Back in Tarija overlooking the map I wished to stay at the lakes, and now I am at the lakes and I have to reach those goddamn 30 kilometers a day. Which is not much, but it means I cannot stay at the lakes. To give myself extra power I play Blondie. This works, I gain energy.
Then my back tire has a flat.
Actually, it has 5 punctures, gathered over the last 1.5 year. The SlimeTubes held on long, but now they gave up.
I don’t believe in coincidence.
Can you imagine my luck!?
I roll the bicycle, precious Shanti, into the prickly grass sharp as needles. Through the tiny cactus plants and other harsh sharp plants surviving this altitude and coldness. Far off the route I settle myself. I am now in between the lakes, the nature is unmercifully beautiful. Yes, there is a harsh wind. And yes, it takes 20 minutes to make a puncture free spot to lay down. Also, it takes forever to get the flame of my stove burning, especially with a lighter near to empty and the newly bought reserve lighter broken.
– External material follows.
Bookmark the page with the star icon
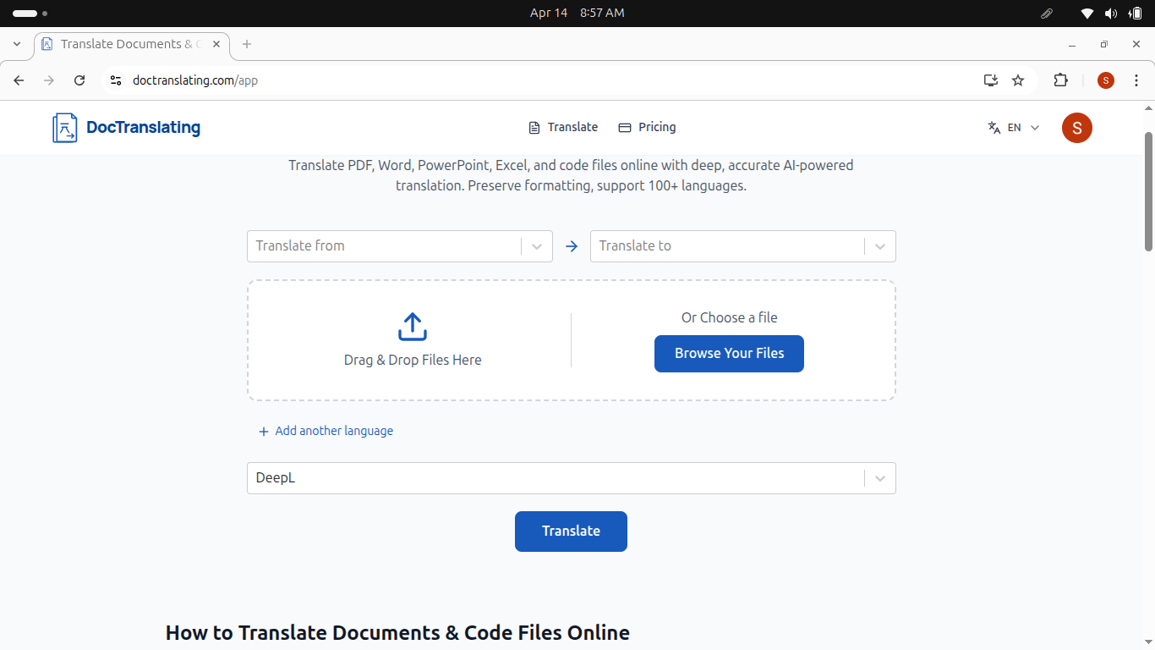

More luck, because of my constant worry for water, I had loaded up with 3 extra liter in the Ortlieb water-bag. I got this at the last house I could see. Thanks to Evo, the president, people here have tap water and although nobody was home, I found my way to the tap.
This means, I stop the next day after 9 kilometer. I want to stay another day between the lakes.
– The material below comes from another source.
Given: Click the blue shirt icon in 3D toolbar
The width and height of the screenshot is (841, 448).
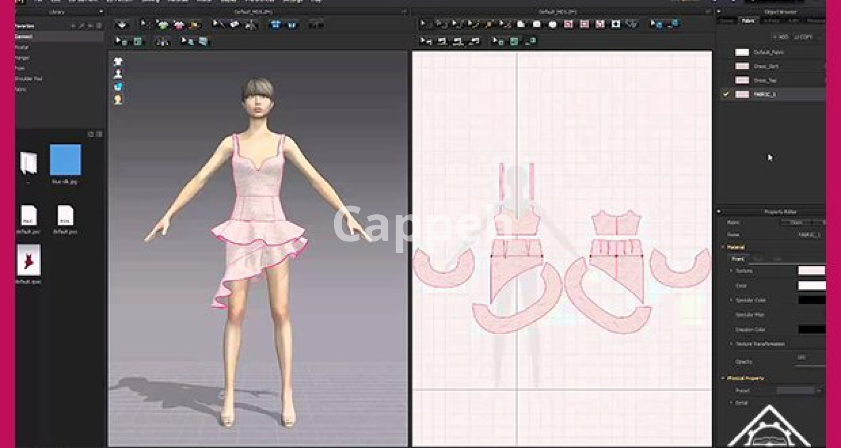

Upon seeing an abandoned mud house, just before the climb, I have learned to let go of numbers. I have just mastered the art of letting go of information about altitude, of letting my family know I am all right in time, of the amount of kilometers, about the amount of food, about water. This is now, and now is all I have. Will I be without food tomorrow, I’ll take a taxi.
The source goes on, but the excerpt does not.